→ **THE PROBLEM**: Put every line of the items below into a JSON list of strings, one string per line, omitting blank lines and leaving out the pictures.

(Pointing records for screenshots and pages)
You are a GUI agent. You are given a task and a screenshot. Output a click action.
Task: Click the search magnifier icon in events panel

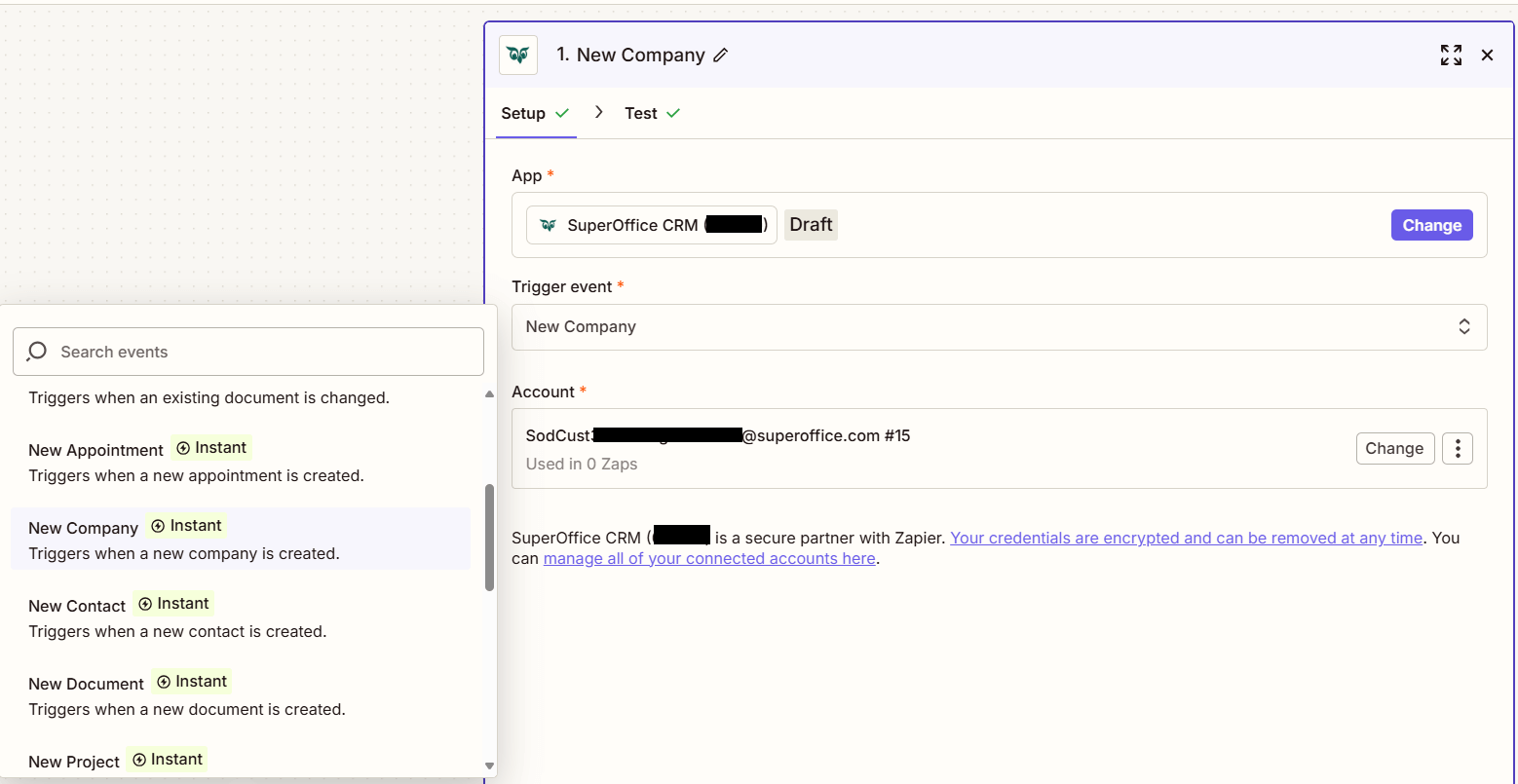click(36, 352)
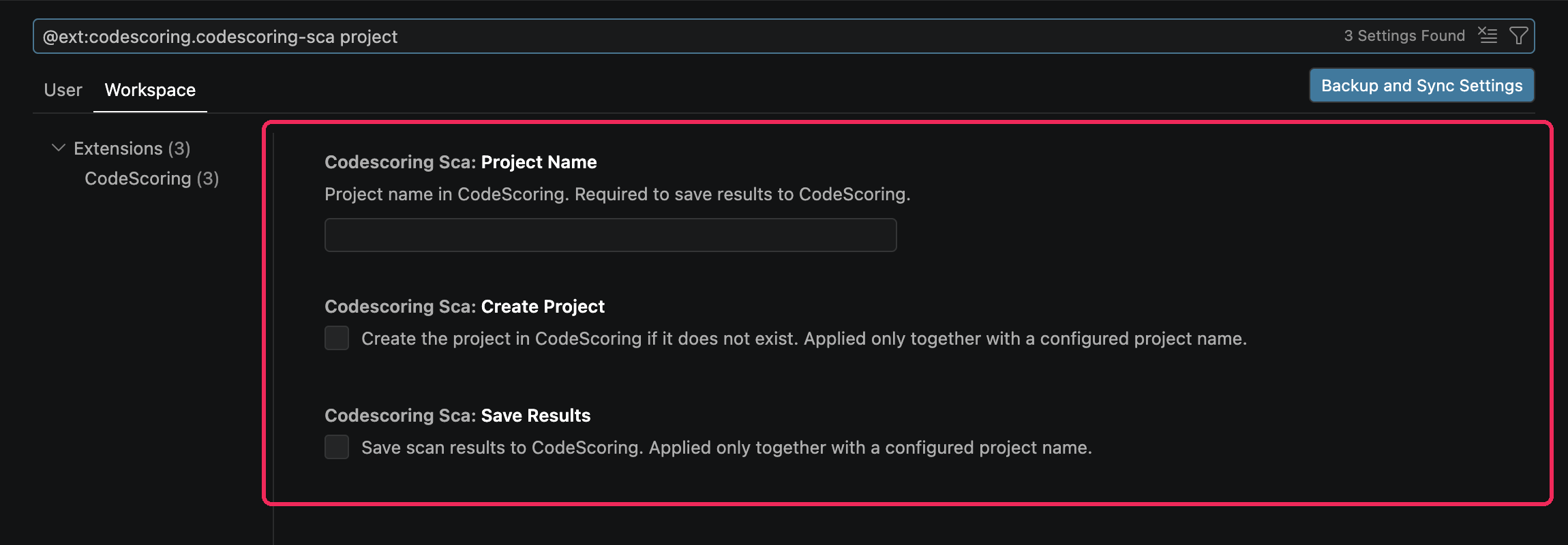Select CodeScoring (3) in the settings tree
This screenshot has height=545, width=1568.
(151, 178)
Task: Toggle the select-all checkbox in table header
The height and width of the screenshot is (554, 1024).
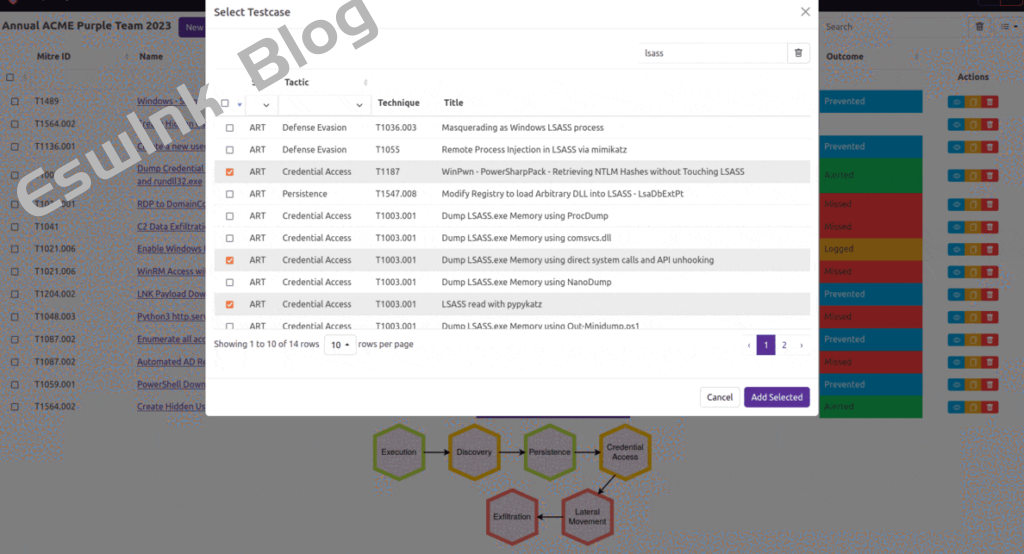Action: (x=226, y=103)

→ **WORKED ANSWER**:
[
  "You are a GUI agent. You are given a task and a screenshot. Output a click action.",
  "Task: Click the search magnifier icon in events panel",
  "click(36, 352)",
  "Select CodeScoring (3) in the settings tree",
  "This screenshot has height=545, width=1568.",
  "(151, 178)",
  "Task: Toggle the select-all checkbox in table header",
  "The height and width of the screenshot is (554, 1024).",
  "Action: (x=226, y=103)"
]